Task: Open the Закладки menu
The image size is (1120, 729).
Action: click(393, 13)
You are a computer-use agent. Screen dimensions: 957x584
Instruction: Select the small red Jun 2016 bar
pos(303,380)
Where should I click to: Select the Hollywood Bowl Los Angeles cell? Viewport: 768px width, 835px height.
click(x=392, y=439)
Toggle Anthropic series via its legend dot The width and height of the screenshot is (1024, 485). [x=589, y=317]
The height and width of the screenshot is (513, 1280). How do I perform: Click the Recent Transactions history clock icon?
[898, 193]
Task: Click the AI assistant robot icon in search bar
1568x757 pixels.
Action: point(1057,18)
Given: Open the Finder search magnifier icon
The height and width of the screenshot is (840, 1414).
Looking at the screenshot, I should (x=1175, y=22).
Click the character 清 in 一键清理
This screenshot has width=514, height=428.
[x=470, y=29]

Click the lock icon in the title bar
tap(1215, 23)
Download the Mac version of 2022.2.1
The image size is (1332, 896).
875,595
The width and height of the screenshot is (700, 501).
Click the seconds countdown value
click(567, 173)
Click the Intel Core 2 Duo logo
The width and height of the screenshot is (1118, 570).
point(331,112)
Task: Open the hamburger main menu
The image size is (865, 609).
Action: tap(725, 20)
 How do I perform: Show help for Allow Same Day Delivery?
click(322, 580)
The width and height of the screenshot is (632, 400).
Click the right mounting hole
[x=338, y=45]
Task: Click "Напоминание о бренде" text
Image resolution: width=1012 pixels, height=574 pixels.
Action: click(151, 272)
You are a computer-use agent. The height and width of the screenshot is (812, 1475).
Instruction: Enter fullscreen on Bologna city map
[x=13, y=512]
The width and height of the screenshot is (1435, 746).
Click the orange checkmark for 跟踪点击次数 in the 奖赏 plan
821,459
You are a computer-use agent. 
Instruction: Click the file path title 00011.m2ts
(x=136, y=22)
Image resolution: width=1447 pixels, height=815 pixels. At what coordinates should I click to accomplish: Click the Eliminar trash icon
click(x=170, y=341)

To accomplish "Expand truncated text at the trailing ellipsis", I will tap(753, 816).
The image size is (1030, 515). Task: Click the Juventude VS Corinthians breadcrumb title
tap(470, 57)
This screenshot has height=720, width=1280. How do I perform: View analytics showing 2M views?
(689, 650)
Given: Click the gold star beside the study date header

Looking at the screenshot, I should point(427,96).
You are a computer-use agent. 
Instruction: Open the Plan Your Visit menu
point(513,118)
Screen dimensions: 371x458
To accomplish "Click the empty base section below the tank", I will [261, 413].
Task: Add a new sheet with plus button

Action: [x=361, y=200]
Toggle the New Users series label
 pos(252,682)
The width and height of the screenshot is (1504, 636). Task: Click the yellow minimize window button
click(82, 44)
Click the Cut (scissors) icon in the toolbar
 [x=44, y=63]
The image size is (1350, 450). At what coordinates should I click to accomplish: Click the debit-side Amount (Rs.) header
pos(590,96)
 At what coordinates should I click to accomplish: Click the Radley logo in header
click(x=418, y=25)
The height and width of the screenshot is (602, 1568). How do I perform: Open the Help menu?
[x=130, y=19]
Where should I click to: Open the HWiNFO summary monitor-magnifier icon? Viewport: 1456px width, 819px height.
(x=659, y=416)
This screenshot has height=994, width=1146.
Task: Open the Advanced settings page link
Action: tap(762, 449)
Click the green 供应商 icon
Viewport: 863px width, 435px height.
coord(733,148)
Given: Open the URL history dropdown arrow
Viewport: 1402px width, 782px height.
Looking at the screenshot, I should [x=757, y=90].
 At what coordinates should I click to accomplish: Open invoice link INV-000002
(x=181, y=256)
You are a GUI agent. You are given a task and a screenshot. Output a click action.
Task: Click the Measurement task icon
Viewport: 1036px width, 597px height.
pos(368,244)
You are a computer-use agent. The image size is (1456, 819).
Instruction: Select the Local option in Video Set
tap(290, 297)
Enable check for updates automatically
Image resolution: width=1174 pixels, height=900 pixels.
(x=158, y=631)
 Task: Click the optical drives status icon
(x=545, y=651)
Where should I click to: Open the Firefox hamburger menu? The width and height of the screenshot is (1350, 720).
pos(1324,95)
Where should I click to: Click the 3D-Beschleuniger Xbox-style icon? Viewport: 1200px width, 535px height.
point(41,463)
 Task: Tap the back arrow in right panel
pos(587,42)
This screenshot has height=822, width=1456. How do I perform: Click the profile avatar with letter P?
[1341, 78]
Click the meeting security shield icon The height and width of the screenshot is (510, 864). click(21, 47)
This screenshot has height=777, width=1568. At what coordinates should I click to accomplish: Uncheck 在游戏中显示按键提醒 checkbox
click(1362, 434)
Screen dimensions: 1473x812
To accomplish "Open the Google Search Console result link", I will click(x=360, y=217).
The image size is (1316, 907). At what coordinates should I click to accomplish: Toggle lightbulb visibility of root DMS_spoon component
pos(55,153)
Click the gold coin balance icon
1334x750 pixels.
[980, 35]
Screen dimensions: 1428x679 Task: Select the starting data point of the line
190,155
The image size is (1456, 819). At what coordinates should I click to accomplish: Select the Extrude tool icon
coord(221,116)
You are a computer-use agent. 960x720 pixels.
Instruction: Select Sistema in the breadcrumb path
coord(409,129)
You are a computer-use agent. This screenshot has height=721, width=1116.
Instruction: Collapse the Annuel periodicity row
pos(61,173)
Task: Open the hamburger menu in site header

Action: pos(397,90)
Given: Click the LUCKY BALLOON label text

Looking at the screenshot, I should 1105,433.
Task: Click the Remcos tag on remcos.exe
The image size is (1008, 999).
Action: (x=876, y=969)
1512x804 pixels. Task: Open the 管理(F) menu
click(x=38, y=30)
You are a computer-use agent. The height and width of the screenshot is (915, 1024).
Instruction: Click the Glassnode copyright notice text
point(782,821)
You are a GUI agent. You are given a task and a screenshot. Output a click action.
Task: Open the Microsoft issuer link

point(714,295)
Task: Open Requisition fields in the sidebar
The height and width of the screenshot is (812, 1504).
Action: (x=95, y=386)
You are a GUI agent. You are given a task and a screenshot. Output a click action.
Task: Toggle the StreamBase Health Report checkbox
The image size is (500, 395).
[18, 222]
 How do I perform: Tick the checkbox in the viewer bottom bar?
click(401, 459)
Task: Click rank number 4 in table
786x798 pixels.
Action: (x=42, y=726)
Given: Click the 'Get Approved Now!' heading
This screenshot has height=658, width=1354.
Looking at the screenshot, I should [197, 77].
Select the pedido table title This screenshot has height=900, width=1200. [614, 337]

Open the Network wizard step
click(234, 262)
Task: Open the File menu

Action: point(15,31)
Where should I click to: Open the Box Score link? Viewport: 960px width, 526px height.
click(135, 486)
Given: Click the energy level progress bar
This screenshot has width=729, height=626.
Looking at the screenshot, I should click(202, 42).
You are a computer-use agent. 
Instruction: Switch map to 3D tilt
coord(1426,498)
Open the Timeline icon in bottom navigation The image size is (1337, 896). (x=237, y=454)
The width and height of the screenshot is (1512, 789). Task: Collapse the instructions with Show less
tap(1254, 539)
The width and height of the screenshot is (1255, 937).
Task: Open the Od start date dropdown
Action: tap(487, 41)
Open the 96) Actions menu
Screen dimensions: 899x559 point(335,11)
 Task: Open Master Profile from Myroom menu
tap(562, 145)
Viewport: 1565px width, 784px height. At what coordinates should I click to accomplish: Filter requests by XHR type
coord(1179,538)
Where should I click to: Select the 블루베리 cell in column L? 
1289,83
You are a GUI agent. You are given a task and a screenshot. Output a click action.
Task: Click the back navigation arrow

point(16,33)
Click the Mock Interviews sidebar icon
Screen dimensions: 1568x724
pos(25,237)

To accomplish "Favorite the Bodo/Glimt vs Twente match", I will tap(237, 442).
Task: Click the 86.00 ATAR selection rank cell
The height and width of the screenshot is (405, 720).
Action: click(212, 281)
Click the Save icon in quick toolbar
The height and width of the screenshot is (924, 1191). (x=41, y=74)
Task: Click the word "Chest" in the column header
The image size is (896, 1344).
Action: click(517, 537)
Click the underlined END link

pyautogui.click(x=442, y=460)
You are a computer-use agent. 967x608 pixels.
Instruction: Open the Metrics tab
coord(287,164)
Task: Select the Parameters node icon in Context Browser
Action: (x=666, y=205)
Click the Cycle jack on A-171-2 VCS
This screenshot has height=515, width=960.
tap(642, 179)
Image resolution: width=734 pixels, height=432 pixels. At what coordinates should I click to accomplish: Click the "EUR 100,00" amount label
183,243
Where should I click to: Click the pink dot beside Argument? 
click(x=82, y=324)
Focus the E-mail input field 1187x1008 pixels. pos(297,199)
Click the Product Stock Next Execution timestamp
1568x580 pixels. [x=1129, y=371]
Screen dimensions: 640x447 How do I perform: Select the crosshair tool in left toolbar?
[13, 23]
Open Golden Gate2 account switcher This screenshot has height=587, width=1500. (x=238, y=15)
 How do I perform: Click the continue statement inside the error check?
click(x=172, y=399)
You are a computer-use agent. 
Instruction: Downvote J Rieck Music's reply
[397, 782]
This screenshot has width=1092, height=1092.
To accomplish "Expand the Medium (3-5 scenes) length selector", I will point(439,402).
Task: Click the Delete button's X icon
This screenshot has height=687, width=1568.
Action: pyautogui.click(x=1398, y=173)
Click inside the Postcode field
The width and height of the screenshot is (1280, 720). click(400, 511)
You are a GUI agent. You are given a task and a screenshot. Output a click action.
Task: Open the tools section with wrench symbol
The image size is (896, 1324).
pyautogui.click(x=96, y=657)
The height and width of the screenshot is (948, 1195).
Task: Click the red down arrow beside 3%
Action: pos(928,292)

Written request: Rescale the material from the line with "Open Golden Gate2" up to and including the line with "Action: pyautogui.click(x=1398, y=173)". Reproduce each of these lines in full, including the requests, but multiply every coordinate in the answers by 0.65 and round each result to a whole number, with halves rounded up.

Complete response:
Open Golden Gate2 account switcher This screenshot has height=587, width=1500. (x=155, y=10)
 How do I perform: Click the continue statement inside the error check?
click(x=112, y=259)
You are a computer-use agent. 
Instruction: Downvote J Rieck Music's reply
[258, 508]
This screenshot has width=1092, height=1092.
To accomplish "Expand the Medium (3-5 scenes) length selector", I will point(285,261).
Task: Click the Delete button's X icon
This screenshot has height=687, width=1568.
Action: pyautogui.click(x=909, y=112)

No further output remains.